## Source records:
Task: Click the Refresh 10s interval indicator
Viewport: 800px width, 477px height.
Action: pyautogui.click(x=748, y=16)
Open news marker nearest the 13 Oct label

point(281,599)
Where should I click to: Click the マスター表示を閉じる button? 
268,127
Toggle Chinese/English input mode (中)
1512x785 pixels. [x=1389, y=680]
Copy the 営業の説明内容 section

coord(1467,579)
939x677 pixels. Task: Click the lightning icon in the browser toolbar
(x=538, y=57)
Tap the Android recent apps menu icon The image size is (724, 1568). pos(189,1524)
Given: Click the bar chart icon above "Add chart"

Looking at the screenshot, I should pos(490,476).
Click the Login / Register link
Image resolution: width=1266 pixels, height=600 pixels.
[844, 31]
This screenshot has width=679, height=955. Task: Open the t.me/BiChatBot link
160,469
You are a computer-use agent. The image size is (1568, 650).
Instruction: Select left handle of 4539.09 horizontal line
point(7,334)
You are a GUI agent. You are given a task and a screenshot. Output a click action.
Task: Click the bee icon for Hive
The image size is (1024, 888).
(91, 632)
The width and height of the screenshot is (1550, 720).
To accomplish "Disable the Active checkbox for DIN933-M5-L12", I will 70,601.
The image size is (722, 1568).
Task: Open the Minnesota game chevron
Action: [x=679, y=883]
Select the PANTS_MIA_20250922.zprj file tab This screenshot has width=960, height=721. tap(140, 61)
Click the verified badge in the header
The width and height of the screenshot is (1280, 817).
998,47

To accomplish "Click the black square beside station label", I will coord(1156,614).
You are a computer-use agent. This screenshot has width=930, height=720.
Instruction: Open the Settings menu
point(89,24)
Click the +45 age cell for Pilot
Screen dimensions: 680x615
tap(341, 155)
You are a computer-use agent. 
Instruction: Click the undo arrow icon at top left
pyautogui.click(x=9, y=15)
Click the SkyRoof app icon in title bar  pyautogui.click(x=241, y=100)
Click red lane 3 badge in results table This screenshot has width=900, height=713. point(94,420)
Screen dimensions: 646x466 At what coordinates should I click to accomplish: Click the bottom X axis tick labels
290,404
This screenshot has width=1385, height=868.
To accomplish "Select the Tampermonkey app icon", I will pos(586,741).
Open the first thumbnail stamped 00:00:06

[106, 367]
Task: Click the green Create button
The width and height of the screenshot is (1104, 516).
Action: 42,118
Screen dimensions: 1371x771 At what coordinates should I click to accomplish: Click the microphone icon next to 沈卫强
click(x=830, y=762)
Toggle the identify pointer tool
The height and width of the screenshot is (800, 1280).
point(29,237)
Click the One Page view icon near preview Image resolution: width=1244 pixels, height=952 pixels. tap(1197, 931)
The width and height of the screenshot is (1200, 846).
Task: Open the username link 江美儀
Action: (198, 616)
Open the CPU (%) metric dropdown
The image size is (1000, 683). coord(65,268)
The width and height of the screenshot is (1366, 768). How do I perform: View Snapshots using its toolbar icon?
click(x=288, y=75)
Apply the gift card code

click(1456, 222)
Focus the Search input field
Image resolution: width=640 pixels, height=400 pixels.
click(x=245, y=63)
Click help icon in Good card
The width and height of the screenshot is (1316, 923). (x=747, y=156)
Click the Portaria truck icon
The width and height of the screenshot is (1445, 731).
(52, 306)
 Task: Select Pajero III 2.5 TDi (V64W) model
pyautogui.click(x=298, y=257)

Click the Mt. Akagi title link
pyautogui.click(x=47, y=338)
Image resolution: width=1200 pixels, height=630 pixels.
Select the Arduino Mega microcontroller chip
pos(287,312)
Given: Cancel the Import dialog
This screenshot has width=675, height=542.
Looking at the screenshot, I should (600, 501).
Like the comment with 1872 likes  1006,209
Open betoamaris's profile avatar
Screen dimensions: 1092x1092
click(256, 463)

## Aim of the task:
Could you please retype the lines from the start of the data through the line with "Click the verified badge in the header", both included, and nothing else?

## Solution to this task:
Task: Click the Refresh 10s interval indicator
Viewport: 800px width, 477px height.
Action: pyautogui.click(x=748, y=16)
Open news marker nearest the 13 Oct label

point(281,599)
Where should I click to: Click the マスター表示を閉じる button? 
268,127
Toggle Chinese/English input mode (中)
1512x785 pixels. [x=1389, y=680]
Copy the 営業の説明内容 section

coord(1467,579)
939x677 pixels. Task: Click the lightning icon in the browser toolbar
(x=538, y=57)
Tap the Android recent apps menu icon The image size is (724, 1568). pos(189,1524)
Given: Click the bar chart icon above "Add chart"

Looking at the screenshot, I should pos(490,476).
Click the Login / Register link
Image resolution: width=1266 pixels, height=600 pixels.
[844, 31]
This screenshot has width=679, height=955. Task: Open the t.me/BiChatBot link
160,469
You are a computer-use agent. The image size is (1568, 650).
Instruction: Select left handle of 4539.09 horizontal line
point(7,334)
You are a GUI agent. You are given a task and a screenshot. Output a click action.
Task: Click the bee icon for Hive
The image size is (1024, 888).
(91, 632)
The width and height of the screenshot is (1550, 720).
To accomplish "Disable the Active checkbox for DIN933-M5-L12", I will 70,601.
The image size is (722, 1568).
Task: Open the Minnesota game chevron
Action: [x=679, y=883]
Select the PANTS_MIA_20250922.zprj file tab This screenshot has width=960, height=721. tap(140, 61)
Click the verified badge in the header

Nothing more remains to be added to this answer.